Yesterday, the Minister Counselor and I had lunch with two congressional staffers on the Ways and Means Committee. It was one of the more exciting days at work, and not just because we were at a restaurant! They talked mostly about the KORUS FTA, but I had a chance to ask some questions about the U.S. auto industry in general, and the politics surrounding the issue of free trade. Evan and Alex were both really nice and patiently answered all of my questions.
I was thinking that on the one hand, it is an awful time to approach the issue of free trade because people gravitate towards protectionist policies during recessions in an effort to boost domestic markets. On the other hand, it is a great time to ratify free trade agreements because the global community has become (painfully) aware of the degree to which our economies are linked. Paul Krugman didn't win the Nobel Prize for nothing, right?

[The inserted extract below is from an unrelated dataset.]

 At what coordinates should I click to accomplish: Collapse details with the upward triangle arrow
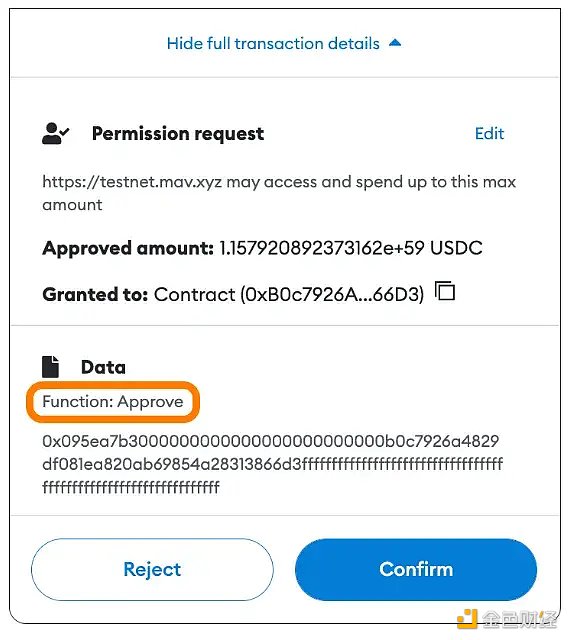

However, President Obama seems to be preoccupied with Health Care reform and the Energy Bill, which are also really important.
I also met Edward Gresser yesterday! He made a really good point about how the U.S. has some contradictory policies when it comes to the auto industry. For example, there is a 25% tariff on light trucks, which acts as an incentive for automakers to produce more light trucks. However, the government is simultaneously trying to get automakers to produce more fuel efficient vehicles. Why not just get rid of that 25% tariff?
BTW, isn't it interesting that in 1930, there was a 70% tariff on magic tricks and practical joke items?! So silly!
In other news: Brad DeLong blogged about the Fed and Greenspan. Chanda and I love all things Alan Greenspan. We want to adopt him as our grandfather.
I finally finished a report that I have been working on for one of the diplomats at the Embassy. He's such an interesting character. I saw him one Monday and asked, "how was your weekend?" and his response was, "I went to an Aerosmith concert with my friend and we stayed out past 11 PM! I went because I don't know if I'll be able to go once I get a little older..."
HAHA. He's so funny!
Anyway, the report was on tax incentives that motivate employers to hire disabled workers. I won't bore you with the details, but basically, employers can receive tax credits for hiring disabled workers or for making their work place more accessible. The efficacy of these tax incentives are disputed, but there have been arguments that such incentives would distort the labor market and lead to" displacement" and "churning." Displacement is the discrimination against those who will not allow the employer to take advantage of disabled worker tax credits. Churning is the act of replacing older disabled workers with new ones such that the employer would qualify for more tax credits. However, in 2001, the GAO testified before the Committee on Ways and Means and stated that 93% of employers surveyed reported that displacement and churning have little to no cost-effectiveness. So, no such labor market distortions.
Someone at work today said, "I am amazed by the wonderful opportunities and programs that are available to the disabled people in the U.S. (compared to Korea.) But then I wonder, how can the same country have such bad health care?!"
Haha. I thought that was really funny.
Having dinner with DJ Nabs and his wife, Alaka, tomorrow! I can't wait to ask them about the IMF and the World Bank. They're so awesome. I'm jealous.